Современные оперы уходят из оперных театров на драматические подмостки. Композиторы будут и дальше, условно говоря, выдавливать драматургов из их привычного поля?

— Нет, это слишком сильно сказано. Просто так уж складывается, что драматический театр сейчас современнее и прогрессивнее музыкального.


«ЕСТЬ ДВА КРИТЕРИЯ, И ЕСЛИ ОБА СОБЛЮДАЮТСЯ, ТО ЭТО ОПЕРА»

— Вы согласны с мнением, что дать определение «что такое „опера“?» сейчас невозможно и оперой может быть все?

— Не согласен. Есть два критерия, и если оба соблюдаются, то это опера. Первый — целостная музыкальная форма, в которой весь звуковой материал подчинен определенной композиторской идее, согласно ей живет и развивается от первой до последней ноты. Если же этого нет, а есть набор номеров — песен, красивых арий и так далее — то это не опера, а драмспектакль с музыкой. А второй критерий — этот материал должен быть реализован вокальными средствами.

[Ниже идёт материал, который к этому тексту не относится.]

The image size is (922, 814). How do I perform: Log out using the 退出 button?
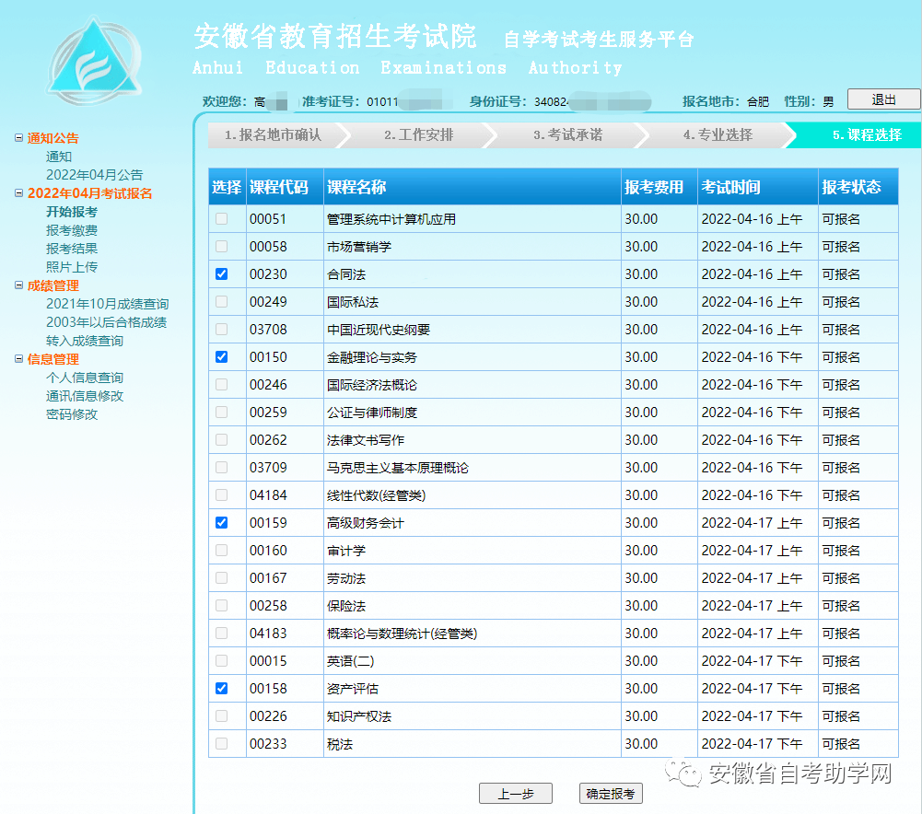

— Вы как слушатель уже давно ушли от пласта оперной классики?

— Отчего же? С удовольствием слушаю.

Скажем, слушаете Годунова: сегодня в исполнении Гяурова, а завтра — Рейзена?

— Нет, это уже слишком, я все-таки не заядлый операман, который не просто слушает и смотрит, но следит за происходящим в оперном мире, переживает за своих, презирает остальных, в курсе закулисья и так далее... Я все-таки чаще слушаю дома, а кое-какие достойные вещи смотрю.

— Это режопера в основном?

— Да, потому что невыносимо видеть все эти перья, кринолин и картонные задники, которыми я — спасибо моей интеллигентной маме — объелся в детстве в Большом и Стасике.

— У вас есть любимый спектакль Дмитрия Чернякова?

— Даже могу сказать какой — «Китеж». Еще вот «Жизнь за царя» — замечательный спектакль, который каким-то чудом остается в репертуаре Мариинки.

— Но сам Черняков, правда, не советует ходить на свои спектакли в Мариинке, потому что давно уже не имеет к ним отношения...

— Это понятно, потому что все рычаги контроля за результатом собственной работы потеряны. В принципе, он прав, но зритель бывает разный: случается, что он приходит не для того, чтобы насладиться спектаклем, а чтобы что-то понять. И для этого не так важно, идеально ли все проходит или с огрехами.

— Вы приехали на KazanOperaLab — интересный проект, у которого тем не менее есть очень небольшой шанс на пробитие бреши в «толстой коже» наших музыкальных институций, особенно когда мы говорим о провинции, пусть даже Казань — это большой город с культурными традициями. Вы как считаете, у подобных проектов есть шанс выйти за рамки лабораторной работы?

— Бесполезны любые усилия, если нет благоприятствующей и заинтересованной среды для их приложения. Это трудное дело, но задача этих проектов — не стать круче гастролей группы «Любэ», а создавать такую среду. Если ее не создавать — жизнь будет скучна и неинтересна. Точнее, в ней останутся только шкурные интересы. Разве нам этого хочется?